## [EXERCISE PROMPT]
Pull every "View" line out of the data below.

- - - - - - -

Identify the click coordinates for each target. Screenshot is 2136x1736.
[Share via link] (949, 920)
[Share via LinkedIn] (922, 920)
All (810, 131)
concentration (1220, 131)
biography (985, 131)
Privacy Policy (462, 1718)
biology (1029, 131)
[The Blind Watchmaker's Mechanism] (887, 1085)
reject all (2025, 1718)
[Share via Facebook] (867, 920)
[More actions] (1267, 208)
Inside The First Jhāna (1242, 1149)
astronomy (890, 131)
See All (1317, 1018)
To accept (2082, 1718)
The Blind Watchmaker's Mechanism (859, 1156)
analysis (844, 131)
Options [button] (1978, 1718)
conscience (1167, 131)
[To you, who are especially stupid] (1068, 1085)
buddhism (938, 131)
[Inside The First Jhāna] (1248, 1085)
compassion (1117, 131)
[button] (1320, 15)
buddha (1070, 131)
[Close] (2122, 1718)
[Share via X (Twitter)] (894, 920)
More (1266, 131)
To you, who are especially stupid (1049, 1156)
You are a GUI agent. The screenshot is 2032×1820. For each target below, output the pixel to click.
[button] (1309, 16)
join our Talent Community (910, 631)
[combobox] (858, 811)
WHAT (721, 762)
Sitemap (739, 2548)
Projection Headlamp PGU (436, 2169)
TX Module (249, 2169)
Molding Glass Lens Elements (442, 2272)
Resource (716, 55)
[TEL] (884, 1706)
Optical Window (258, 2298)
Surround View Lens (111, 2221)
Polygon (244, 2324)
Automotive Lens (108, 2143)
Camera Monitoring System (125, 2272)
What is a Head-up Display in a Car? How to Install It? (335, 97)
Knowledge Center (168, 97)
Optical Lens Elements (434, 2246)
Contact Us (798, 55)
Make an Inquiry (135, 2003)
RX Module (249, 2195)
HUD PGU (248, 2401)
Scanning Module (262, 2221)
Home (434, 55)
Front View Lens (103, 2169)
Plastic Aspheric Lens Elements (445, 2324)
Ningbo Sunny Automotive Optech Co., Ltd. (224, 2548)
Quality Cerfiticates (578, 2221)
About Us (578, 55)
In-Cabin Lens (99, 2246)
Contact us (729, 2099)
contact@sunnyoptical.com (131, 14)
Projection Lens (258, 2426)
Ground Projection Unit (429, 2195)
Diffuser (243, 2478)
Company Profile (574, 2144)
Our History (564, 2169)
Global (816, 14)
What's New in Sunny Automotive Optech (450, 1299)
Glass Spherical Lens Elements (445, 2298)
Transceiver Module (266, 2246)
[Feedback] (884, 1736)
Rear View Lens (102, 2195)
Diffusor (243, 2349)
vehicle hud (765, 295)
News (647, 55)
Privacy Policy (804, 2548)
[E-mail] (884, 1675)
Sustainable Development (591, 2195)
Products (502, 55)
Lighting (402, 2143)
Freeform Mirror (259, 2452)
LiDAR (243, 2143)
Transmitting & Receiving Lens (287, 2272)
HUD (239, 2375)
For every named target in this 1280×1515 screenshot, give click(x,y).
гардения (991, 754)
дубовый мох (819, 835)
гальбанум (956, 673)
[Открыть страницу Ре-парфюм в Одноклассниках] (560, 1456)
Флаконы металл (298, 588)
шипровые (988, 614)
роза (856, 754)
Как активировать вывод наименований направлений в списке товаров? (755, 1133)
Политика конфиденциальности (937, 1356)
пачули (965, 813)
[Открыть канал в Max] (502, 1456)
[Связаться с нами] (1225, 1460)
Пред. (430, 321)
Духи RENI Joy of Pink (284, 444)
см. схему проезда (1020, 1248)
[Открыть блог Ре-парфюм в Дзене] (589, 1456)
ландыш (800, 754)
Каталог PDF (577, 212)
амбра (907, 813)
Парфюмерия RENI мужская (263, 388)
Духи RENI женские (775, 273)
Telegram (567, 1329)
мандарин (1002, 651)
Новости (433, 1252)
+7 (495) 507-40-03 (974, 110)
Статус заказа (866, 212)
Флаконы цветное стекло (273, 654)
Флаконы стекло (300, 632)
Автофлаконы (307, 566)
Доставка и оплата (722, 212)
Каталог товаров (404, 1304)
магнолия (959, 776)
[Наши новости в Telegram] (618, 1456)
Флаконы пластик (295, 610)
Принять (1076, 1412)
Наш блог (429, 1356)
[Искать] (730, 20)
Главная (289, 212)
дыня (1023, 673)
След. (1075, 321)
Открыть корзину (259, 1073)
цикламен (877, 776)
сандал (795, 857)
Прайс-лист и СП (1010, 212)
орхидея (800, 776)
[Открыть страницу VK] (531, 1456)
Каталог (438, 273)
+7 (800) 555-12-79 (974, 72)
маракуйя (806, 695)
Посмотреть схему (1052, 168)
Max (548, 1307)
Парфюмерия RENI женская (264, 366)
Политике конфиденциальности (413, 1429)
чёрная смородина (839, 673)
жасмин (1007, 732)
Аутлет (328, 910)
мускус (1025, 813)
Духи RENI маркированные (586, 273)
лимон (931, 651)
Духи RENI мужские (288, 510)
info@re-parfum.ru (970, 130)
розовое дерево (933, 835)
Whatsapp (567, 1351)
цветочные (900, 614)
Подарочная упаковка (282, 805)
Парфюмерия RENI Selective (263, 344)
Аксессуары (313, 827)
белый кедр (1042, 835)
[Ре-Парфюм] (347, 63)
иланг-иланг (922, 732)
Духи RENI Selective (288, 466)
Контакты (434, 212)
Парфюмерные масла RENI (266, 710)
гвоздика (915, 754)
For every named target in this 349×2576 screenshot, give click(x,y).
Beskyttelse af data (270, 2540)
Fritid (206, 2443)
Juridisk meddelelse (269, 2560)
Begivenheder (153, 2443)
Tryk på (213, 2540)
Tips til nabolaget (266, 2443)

- - - - - - -

## [SOLVED EXERCISE]
Surround View Lens (111, 2221)
Front View Lens (103, 2169)
Rear View Lens (102, 2195)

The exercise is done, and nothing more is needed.